After packing up in the rain, we headed to Conimbla National Park for breakfast.  I thought Conimbla NP was a bit spooky, mainly because the forest was very dark, with the trees growing very close together, not allowing much daylight.  There was also a surveillance camera at the picnic area.  Nevertheless, we cooked toast, eggs and bacon on our $20 portable gas stove and enjoyed having breakfast on the way to our next destination.  The photo doesn’t depict my feelings, so maybe it was just me!

20131110 Breakfast in Conimbla NP Med

On the way into Junee we passed the railway spiral on the Melbourne to Sydney railway that was built to enable larger and faster locos to carry freight during the second world war.  The track goes round 360 degrees as it climbs to a higher altitude, so the slope is less than would be with a direct climb.

We booked in for one night at Junee, an historic town with the main attraction (to us), the magnificent railway station, opened in 1885. To quote the brochure “The  Railway Station and Refreshment Rooms complex is still a most impressive group of buildings today, but try to imagine just how astonishing and indeed bizarre they must have looked when first completed.  The town, as such did not exist and the first land sales had just taken place.”

The morning we were leaving, we called in to see the Railway Station and Refreshment Rooms, but they didn’t open until 10.00am. This station serviced the Great Southern Railway from Sydney to Albury.   The early photographs show these rooms to be unbelievably grand, similar to our Windsor Hotel.  Today the rooms are used as a Cafe.  Across the road from the station and railway square was the old Loftus Hotel, now a B & B, one of the old magnificent hotels that are dotted around Junee.

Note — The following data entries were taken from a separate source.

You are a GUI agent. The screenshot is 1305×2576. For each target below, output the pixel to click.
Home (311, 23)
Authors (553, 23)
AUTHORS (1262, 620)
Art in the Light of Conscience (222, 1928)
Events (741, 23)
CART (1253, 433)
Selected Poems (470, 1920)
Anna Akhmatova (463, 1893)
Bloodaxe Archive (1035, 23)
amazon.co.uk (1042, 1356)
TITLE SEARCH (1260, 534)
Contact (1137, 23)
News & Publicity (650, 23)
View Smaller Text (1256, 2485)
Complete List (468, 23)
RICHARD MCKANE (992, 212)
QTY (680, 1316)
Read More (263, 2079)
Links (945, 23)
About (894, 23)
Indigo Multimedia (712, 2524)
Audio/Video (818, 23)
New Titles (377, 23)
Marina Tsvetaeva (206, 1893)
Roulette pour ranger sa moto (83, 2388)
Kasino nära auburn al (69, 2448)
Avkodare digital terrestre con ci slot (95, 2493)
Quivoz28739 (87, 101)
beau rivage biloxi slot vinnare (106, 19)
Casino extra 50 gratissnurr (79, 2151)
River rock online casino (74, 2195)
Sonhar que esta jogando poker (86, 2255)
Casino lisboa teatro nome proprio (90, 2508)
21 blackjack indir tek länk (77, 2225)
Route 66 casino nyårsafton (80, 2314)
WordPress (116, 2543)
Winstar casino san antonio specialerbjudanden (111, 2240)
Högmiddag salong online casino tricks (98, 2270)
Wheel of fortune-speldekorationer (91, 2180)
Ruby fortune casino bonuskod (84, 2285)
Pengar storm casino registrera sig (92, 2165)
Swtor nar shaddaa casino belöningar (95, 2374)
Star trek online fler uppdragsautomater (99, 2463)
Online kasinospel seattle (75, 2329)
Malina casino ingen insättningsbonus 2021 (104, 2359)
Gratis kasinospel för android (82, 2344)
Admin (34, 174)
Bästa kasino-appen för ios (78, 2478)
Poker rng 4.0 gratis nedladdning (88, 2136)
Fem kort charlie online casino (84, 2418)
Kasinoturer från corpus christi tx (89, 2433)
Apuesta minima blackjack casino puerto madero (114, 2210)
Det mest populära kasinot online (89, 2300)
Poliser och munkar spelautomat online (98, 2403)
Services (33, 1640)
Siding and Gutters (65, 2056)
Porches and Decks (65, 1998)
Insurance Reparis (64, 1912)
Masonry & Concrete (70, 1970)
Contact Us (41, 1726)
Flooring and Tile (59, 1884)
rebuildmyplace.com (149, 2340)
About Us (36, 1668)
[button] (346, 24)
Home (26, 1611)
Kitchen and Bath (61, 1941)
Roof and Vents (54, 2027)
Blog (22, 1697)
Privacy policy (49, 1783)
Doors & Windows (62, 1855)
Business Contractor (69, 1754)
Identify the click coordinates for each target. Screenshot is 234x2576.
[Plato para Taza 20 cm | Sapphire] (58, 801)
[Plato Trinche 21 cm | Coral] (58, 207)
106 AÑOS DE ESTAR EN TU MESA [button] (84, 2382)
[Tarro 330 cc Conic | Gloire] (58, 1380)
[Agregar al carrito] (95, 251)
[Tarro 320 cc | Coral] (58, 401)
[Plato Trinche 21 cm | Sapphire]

20131111 Junee Railay Station Med20131111 Old Hotel Junee Med

Another point of interest was the Roundhouse & Museum, but again, it wasn’t open until 12.00.  It began operating in 1947, attending to virtually every class of steam and diesel locomotive, rail car and XPT in NSW.  When built, the 100 foot turntable was the largest in the Southern Hemisphere, that is no longer the case, but it still operates.  Russ was very disappointed not to see this in action and we were unable to get a photograph to show the enormity of the structure.    We would like to go back to Junee again and spend s couple of days there.

We had planned to spend a couple of days in Harrietville before heading across the high country to Bairnsdale, but the weather for the week looked bad with low temperatures and cold and strong winds, so we decided to head home.  We were going to stop in Benalla, but after a long 9 hour, 550 km drive we are home now – you know what happens when the horses start heading for home??